Jetzt neu: Ihr Versicherungsmakler auch als Ratgeber für Hämorrhoidensalbe und Abführmittel

Erstaunlich, wer alles sich aufschwingt in Geld und Versicherungsfragen fachlichen Rat und Hinweis zu erteilen. Neuerdings zum Beispiel konnte man im bunten Blättchen „Apothekenrundschau“, im Jugendjargon auch mal als Rentnerbravo bezeichnet, wichtige Ratschläge und Hinweise zu Versicherungen nachlesen.

Policen statt Pillen

Unter der Rubrik Ratgeber band der Verlag einen bunten Strauß an Ideen, wie sich die Leserschaft bestens gegen finanzielle Risiken absichern sollte. Umrahmt wird der Text von Anzeigen: Pillen gegen Verstopfung, Tropfen gegen Rheuma, Vitamine gegen Verkalkung.

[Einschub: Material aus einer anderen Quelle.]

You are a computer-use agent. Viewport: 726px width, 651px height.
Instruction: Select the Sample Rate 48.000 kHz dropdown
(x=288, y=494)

Wie sich das für einen zünftigen Ratgeber gehört, fährt man sogenannte Versicherungsexperten auf. Die saßen ihre Ausbildung gerne nicht im Versicherungswesen ab, weshalb sie von dieser Branche auch nicht versaut werden konnten. Mit dieser, nennen wir es katholischen Glaubwürdigkeit, ausgestattet, läßt es sich frei von der Leber weg fabulieren.

Schon die Überschrift des Artikels zeigt: Hier sind wahre Kenner am Werk!

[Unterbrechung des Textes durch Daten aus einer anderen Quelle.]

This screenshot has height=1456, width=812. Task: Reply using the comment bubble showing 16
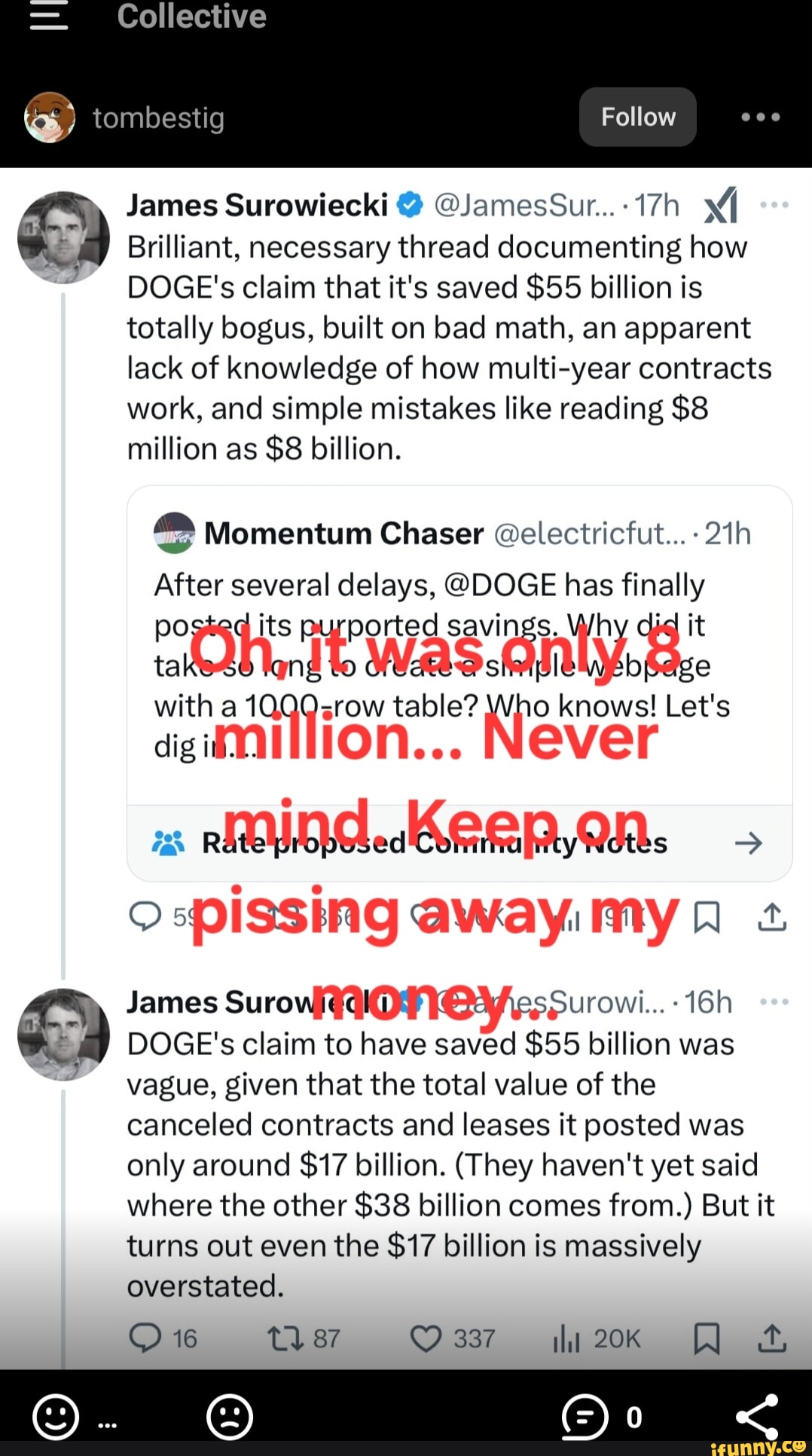150,1338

Finanzielle Risiken absichern soll man: Also das Risiko der Geldentwertung? Betrug beim Onlinebanking? Wertverlust des Aktiendepots? Nein, es geht natürlich um Berufsunfähigkeitsversicherungen, Krankenversicherungen und Pflegeversicherungen – Themen die so einfach gestrickt sind, das sie ohne nötiges Fachwissen an jedem Stammtisch geklärt werden können. Was wichtig oder unwichtig ist hängt davon ab, ob der zitierte Experte es für sinnvoll hält. Solch eine Einschätzung muss natürlich nicht mit Statistiken untermauert werden, geschweige denn mit der Hinweis sich selbst ein paar Gedanken zu machen.  Auch ein Ratschläge sind Schläge, und davon wimmeln dergleichen Texte immer wieder. Wohl dem, der beim Lesen einen Helm trägt.

Versicherungen oder Pillen: Das können wir vielleicht, sicher, ganz bestimmt auch

In den nächsten Wochen wollen wir intensiv recherchieren und Medikamentenvorschläge von Experten vorstellen. Wir suchen leider noch immer den nötigen Experten. Bewerber sollten die nötige Qualifikation mitbringen, idealerweise also nicht aus der Pharmazie kommen.

Nachsatz: Um keine Missverständnisse aufkommen zu lassen, dieser Text ist ein sarkastischer Text.